Day 7 we took a trip to Montmarte. I had heard jokes about it being a bit seedy up there, and truly it is. I wish we had hopped off the metro at the Abbesses stop which is very close to the funicular that goes to the top of the hill. Instead we hopped off early and decided to walk around. There is truly not much to see here, aside from a cafe or two laying claim to old authors having dined or drank there. If you want to see the Moulin Rouge you can get off at the Blanche exit but we opted out given the tickets were over 300.00 each while we were visiting. We took the funicular to the Sacré Coeur because J. loves funiculars. I wish we wouldn’t have though because we were packed in like sardines and it is a really short trip up. The view is so awesome I would recommend taking the time to walk up and down the hill, enjoying the view, the musicians and the people. The Basilica of Sacre Coeur is really impressive. It is a simpler beauty than some of the other churches we have toured but I think it adds to the charm of the building. You can climb to the top of the church, which I imagine would be stunning, but the credit card machine didn’t work to pay for the tickets and we spent our last euros on the funicular. So, bring extra cash if you want tickets to climb to the top of the Basilica.

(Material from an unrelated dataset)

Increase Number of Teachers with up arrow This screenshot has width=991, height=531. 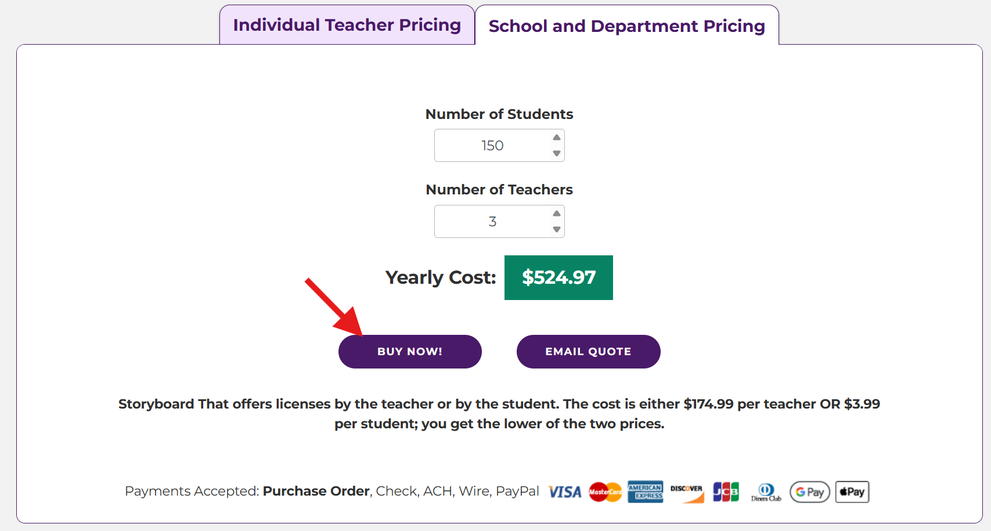tap(557, 214)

Overall I would say Paris has been my least favorite place on our journey so far. That isn’t to take away from the incredible things we did see, Pont Alexandre III bridge, Musee d’Orsay, Versailles and the Louvre. I had no idea how many huge tour groups there are and how difficult it can be to navigate through or around them. We did see someone get pickpocketed on the metro so be cautious in public places. There are police everywhere in Paris and Versailles. While we never felt any threat when we were there it is clear they don’t mess around with any possible threat. Perhaps poor Paris has so much hype surrounding it that it has no hope of living up to all of it or maybe my love of small towns just overrode the incredible art and culture of Paris, but either way when it comes to big European cities I will take Madrid or Rome over Paris.